Gourmet was born in 1940, the brainchild of Earle R. MacAusland, who conceived of the magazine, ironically enough, in the depths of the great Depression, when a surfeit of food well-prepared was likely but a dream to the ever-hungry majority of Americans. Nonetheless, in December of 1940, the first issue of Gourmet came out with an illustration on its cover of a roast boar’s head. (For more about the first ten years of the magazine, see Gourmet’s First Decade.)
From that point on, the magazine was undeniably elitist, which is to say that it imagined that its readers all ate French food on a regular basis and had wine cellars of considerable proportions. The trick here, though, was that Gourmet was one of the first magazines that are now referred to as “aspirational lifestyle magazines.” Perhaps its readers did not actually live the Gourmet lifestyle–which was described in its first editorial as that of “the honest seeker of the summum bonum [highest good] of living” -but they certainly aspired to such, or at least enjoyed reading about it. That was certainly the case during the outbreak of World War II and the onset of food rationing. But what was the magazine’s solution? Readers were told to save the magazines so that the recipes could be used once the war was over. One can almost hear the echo of Scarlet O’Hara saying, “Tomorrow is another day.”
What has truly set Gourmet magazine apart over the years is its continuing commitment to not just a lifestyle, but to food writing of the highest order, writing that can be rightly described as being literature. Take the example of M.F.K. Fisher’s, An Alphabet for Gourmets, something that I have more than once read in its entirety in a single sitting. Indeed, in an article that I am preparing for publication in the Stanford Law & Policy Review, the epigram that I decided to use is taken from the chapter, “A is for Alone.” It reads: “sharing food with another human being is an intimate act, which should not be indulged in lightly.” (To read this and other chapters, please go here: http://www.gourmet.com/magazine/1940s/1948/12/mfkfisheranalphabetforgourmets?currentPage=1).
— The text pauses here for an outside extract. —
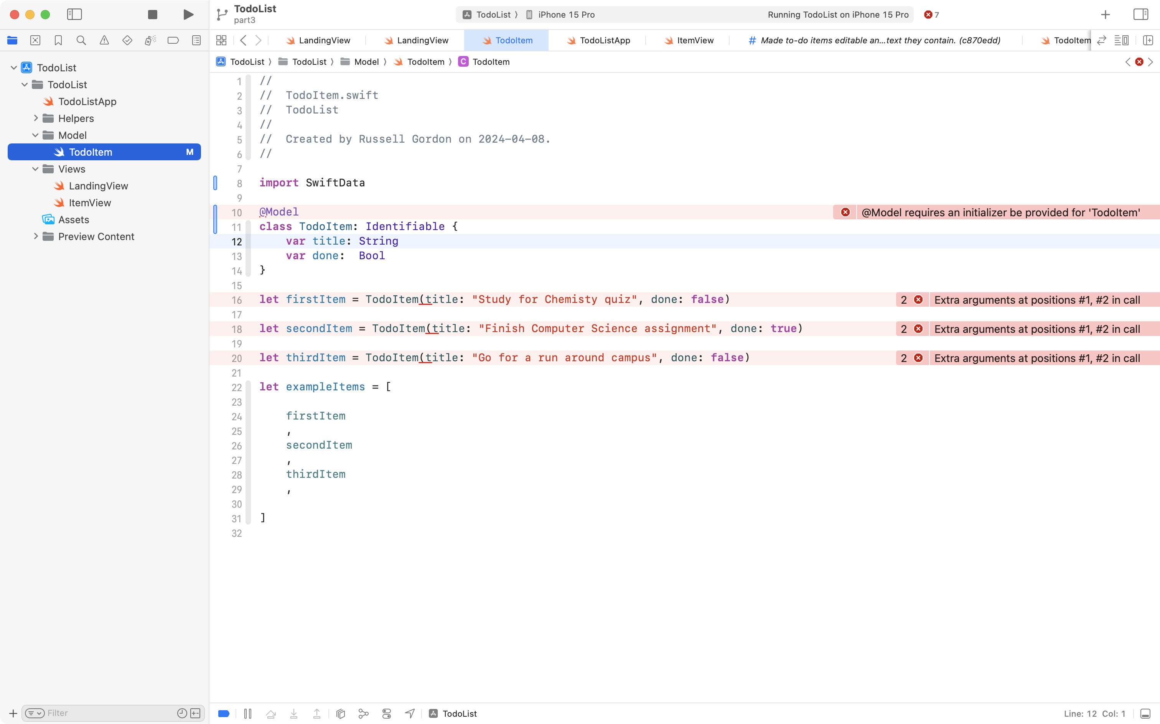
Task: Click the Debug View Hierarchy icon
Action: [x=340, y=713]
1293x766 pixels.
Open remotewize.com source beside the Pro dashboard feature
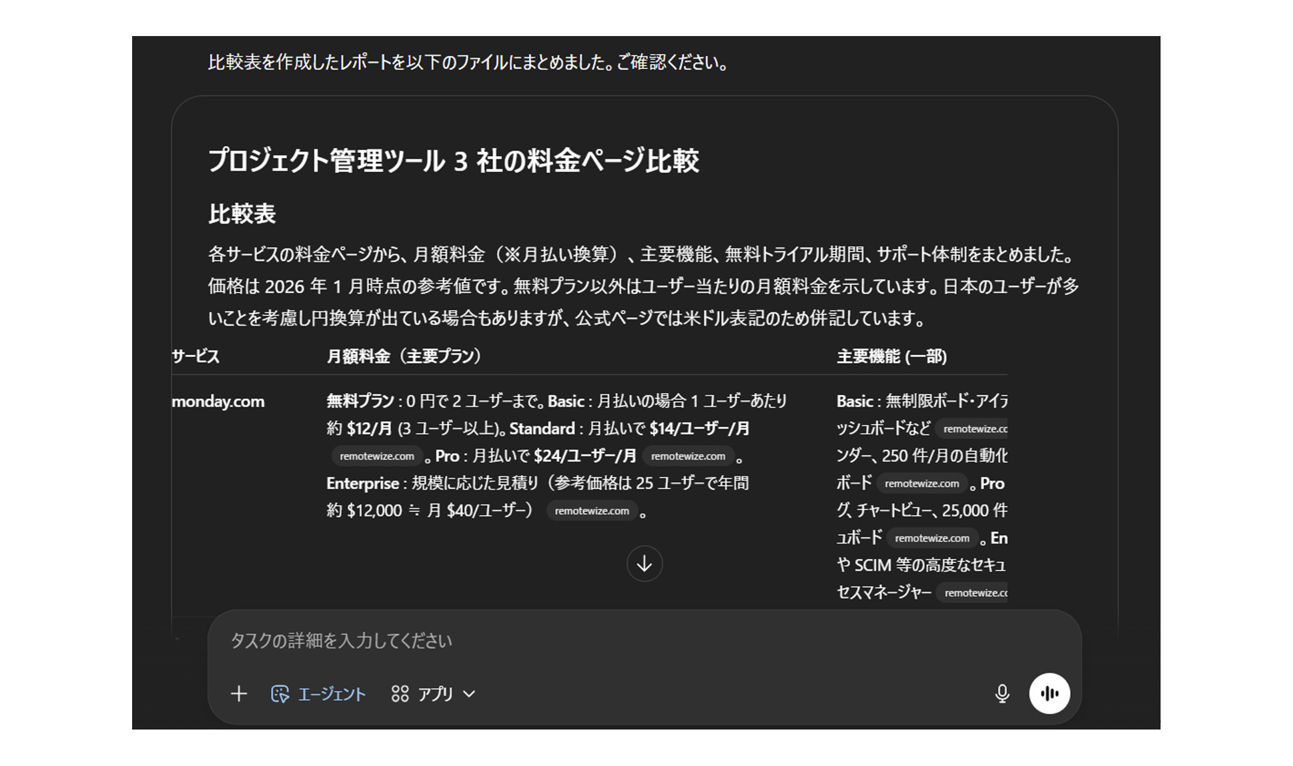click(932, 538)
In recent years, Gourmet magazine has plunged more deeply into the politics of food, publishing amazing essays by Michael Pollan, like Sustaining Vision, which appeared in the September 2002 issue, and described a fascinating organic farm that was self-sustaining in every good sense of the word. Here is a fine passage from it:
On a farm, complexity sounds an awful lot like work, and some of Salatin’s neighbors think he’s out of his mind, moving his cows every day and towing chicken coops hither and yon. “When they hear ‘moving the cattle,’ they picture a miserable day of hollering, pickup trucks, and cans of Skoal,” Salatin told me as we prepared to do just that. “But when I open the gate, the cows come running because they know there’s ice cream waiting for them on the other side.” Looking more like a maître d’ than a rancher, Salatin holds open a section of electric fencing, and 80 exceptionally amiable cows–they nuzzle him like big cats–saunter into the next pasture, looking for their favorite grasses: bovine ice cream.
And while the list of articles could go on, I must also mention one by Barry Estabrook that really opened my eyes, Politics of the Plate: Florida’s Slave Labor. Read this article and I promise you will never look at the tomato on your fast-food hamburger the same way again. And that is a very, very good thing.
So I agree with Anthony Bourdain (also first published in Gourmet), when he describes the magazine as “the center of gravity,” and its loss as “a major planet that’s just disappearing.” And while we will still have its nearly seventy year history of being the summum bonum of food writing and reporting, that does not much lessen the sting of this sad loss. Rest in peace Gourmet, you will be greatly missed.